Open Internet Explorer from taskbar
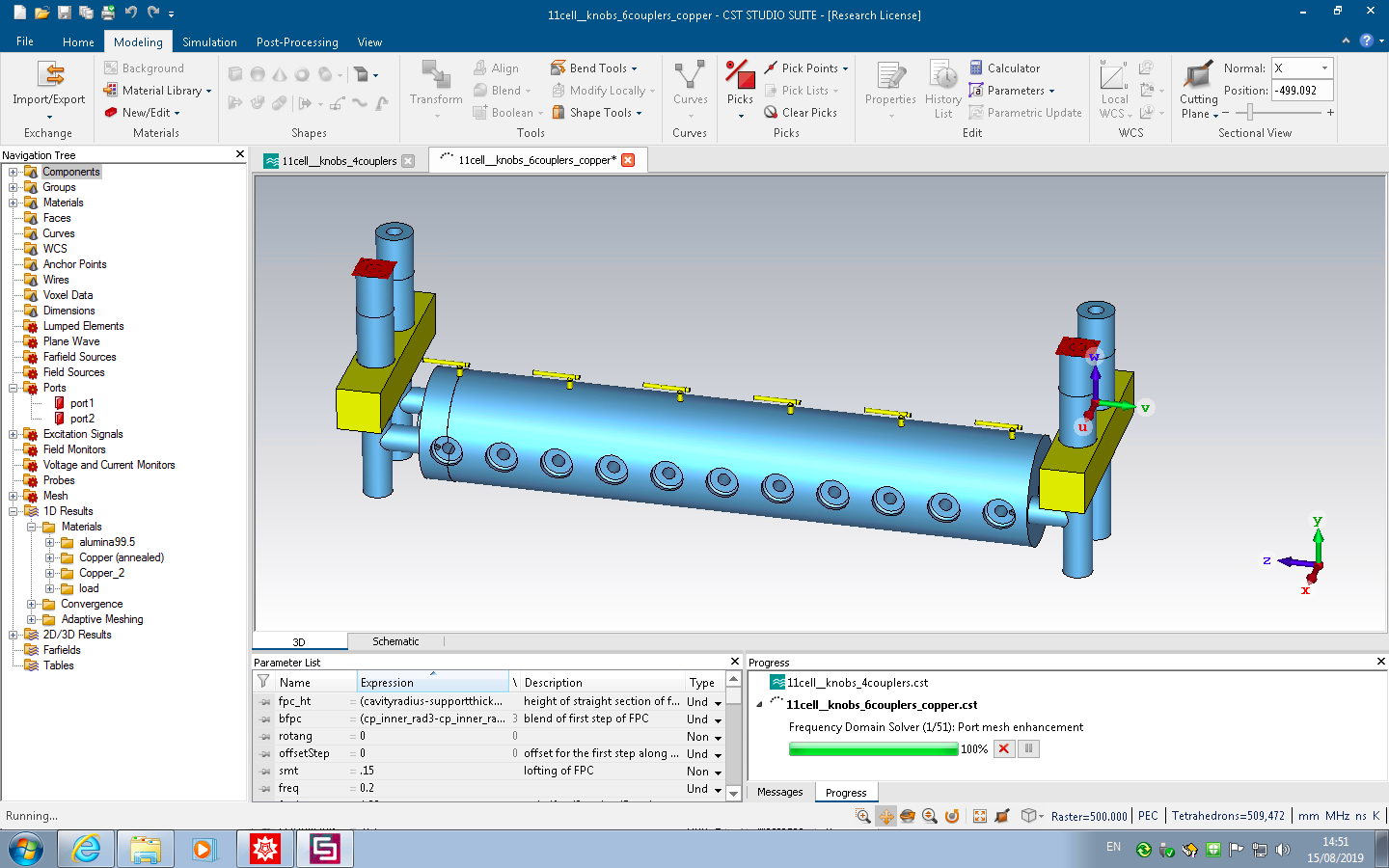 (87, 849)
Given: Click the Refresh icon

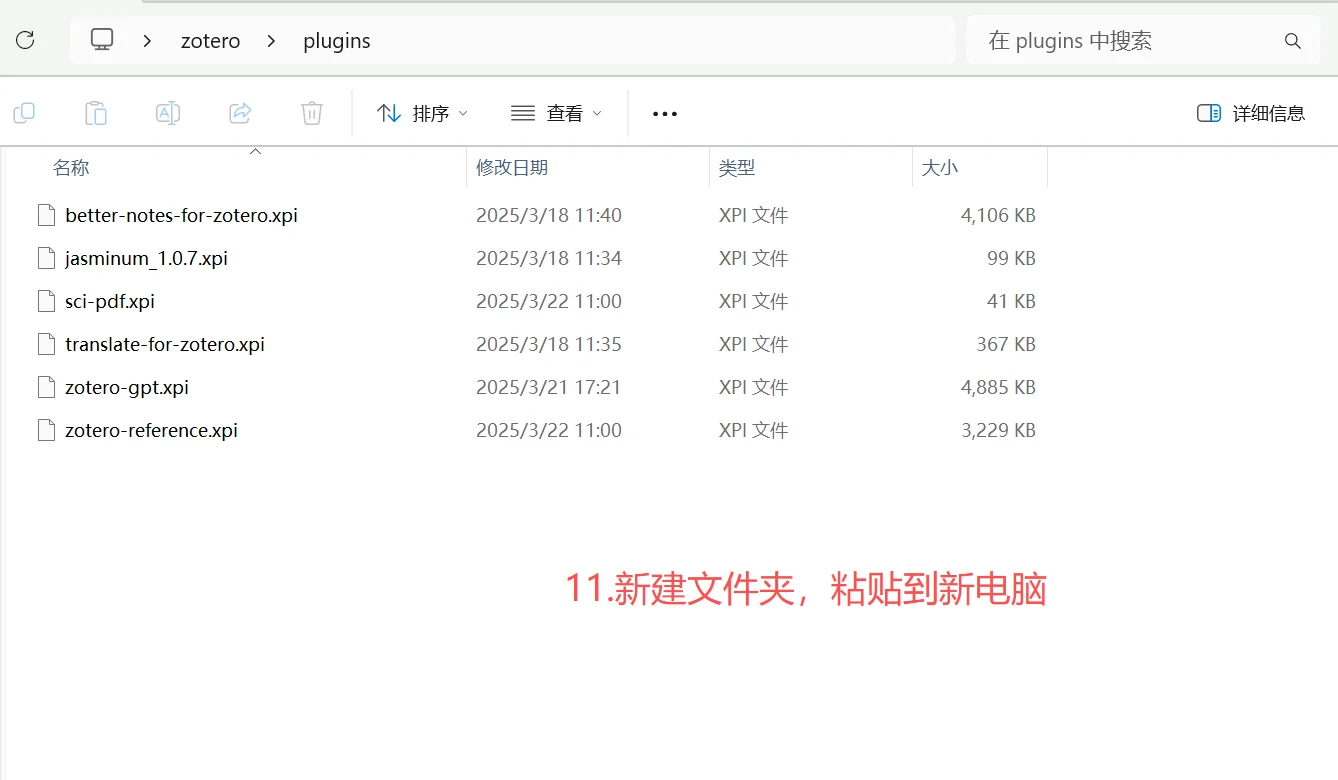Looking at the screenshot, I should 24,40.
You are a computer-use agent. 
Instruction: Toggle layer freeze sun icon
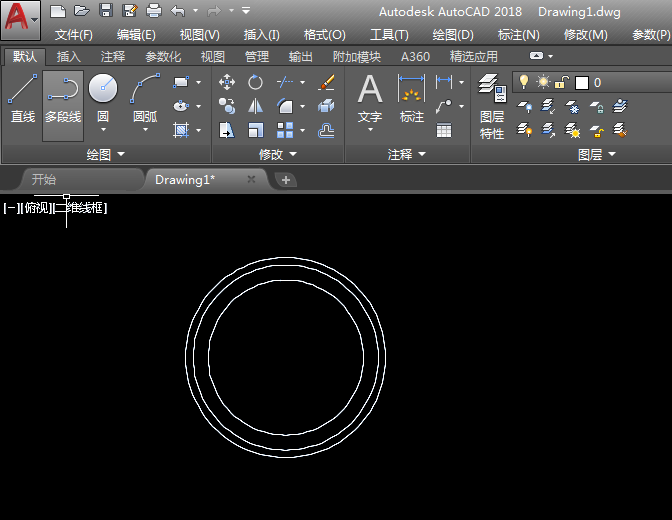point(543,82)
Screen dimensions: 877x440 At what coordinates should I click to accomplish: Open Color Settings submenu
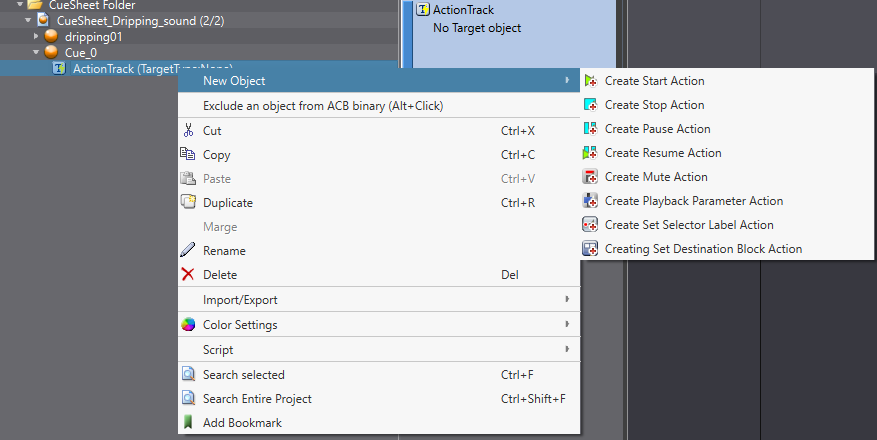(x=240, y=325)
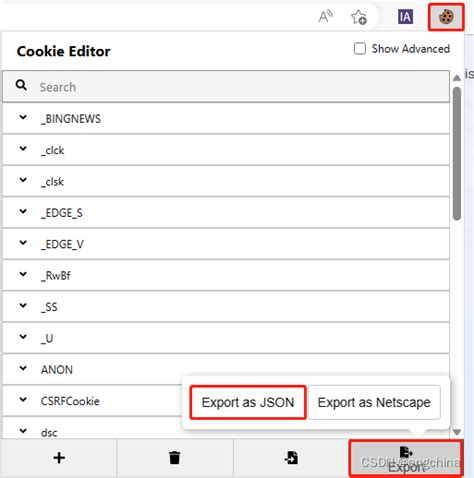Choose Export as JSON option
Image resolution: width=474 pixels, height=478 pixels.
tap(248, 402)
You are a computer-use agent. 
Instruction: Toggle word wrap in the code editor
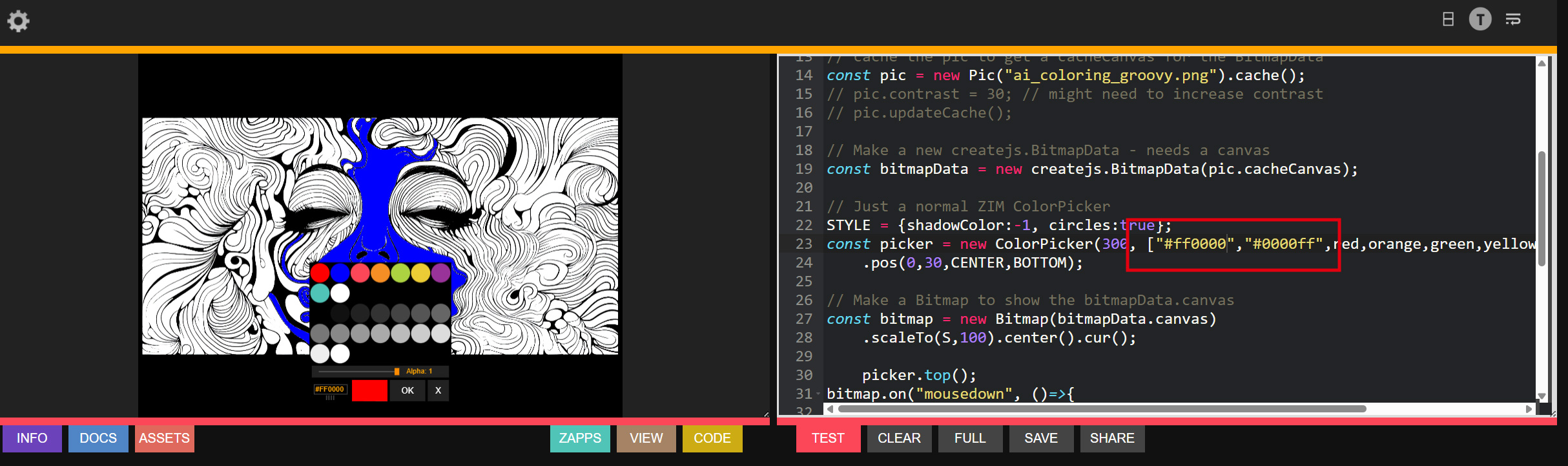click(1513, 19)
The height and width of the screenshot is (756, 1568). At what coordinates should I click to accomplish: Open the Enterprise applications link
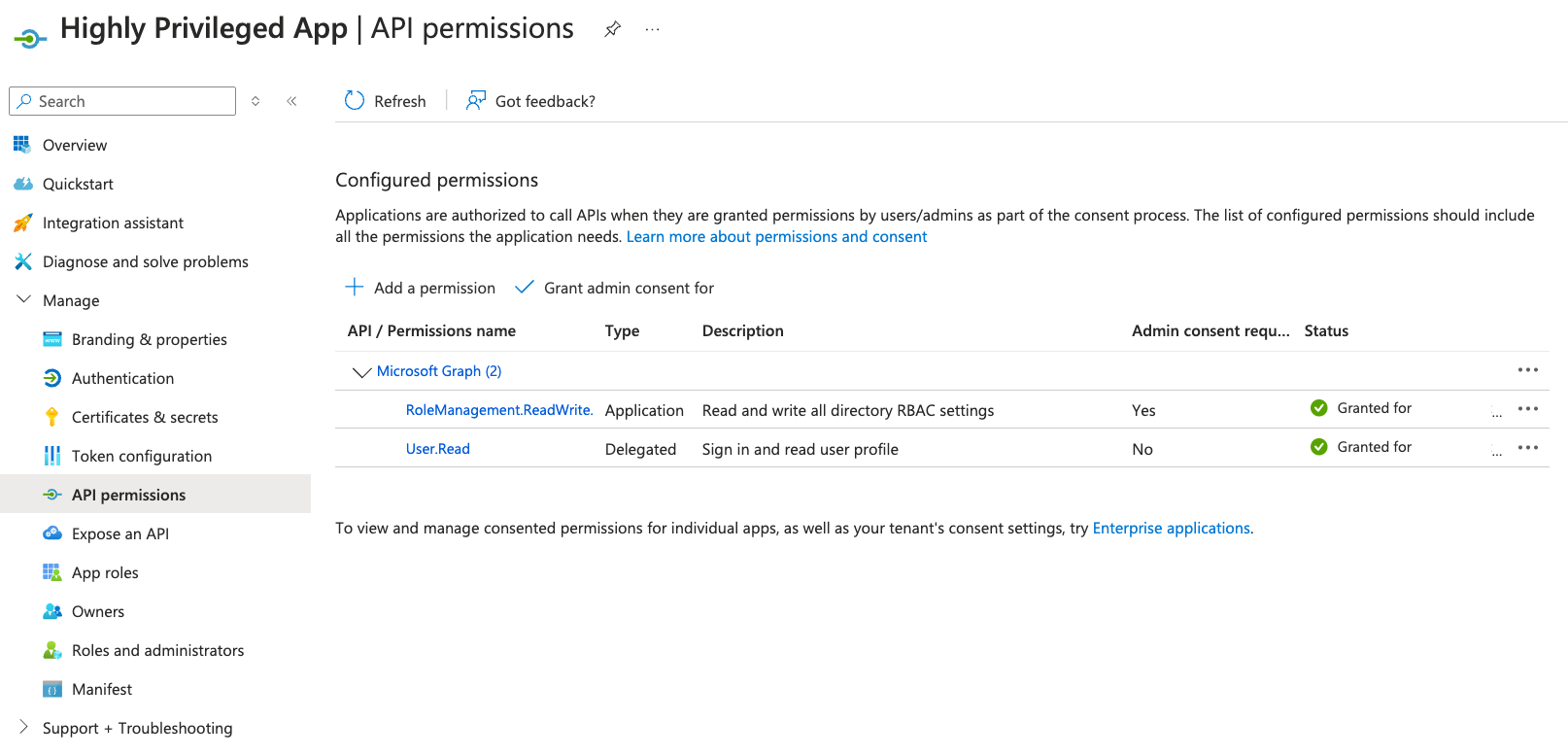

→ **Work to be completed**
Turn the lines above into a Markdown table with two columns, No. and Line, one row per line, skipping blank lines. Leave out the pictures.

→ **Reply**
| No. | Line |
|---|---|
| 1 | Open Internet Explorer from taskbar |
| 2 |  (87, 849) |
| 3 | Given: Click the Refresh icon |
| 4 | Looking at the screenshot, I should 24,40. |
| 5 | You are a computer-use agent.  |
| 6 | Instruction: Toggle layer freeze sun icon |
| 7 | point(543,82) |
| 8 | Screen dimensions: 877x440 At what coordinates should I click to accomplish: Open Color Settings submenu |
| 9 | (x=240, y=325) |
| 10 | Choose Export as JSON option |
| 11 | Image resolution: width=474 pixels, height=478 pixels. |
| 12 | tap(248, 402) |
| 13 | You are a computer-use agent.  |
| 14 | Instruction: Toggle word wrap in the code editor |
| 15 | click(1513, 19) |
| 16 | The height and width of the screenshot is (756, 1568). At what coordinates should I click to accomplish: Open the Enterprise applications link |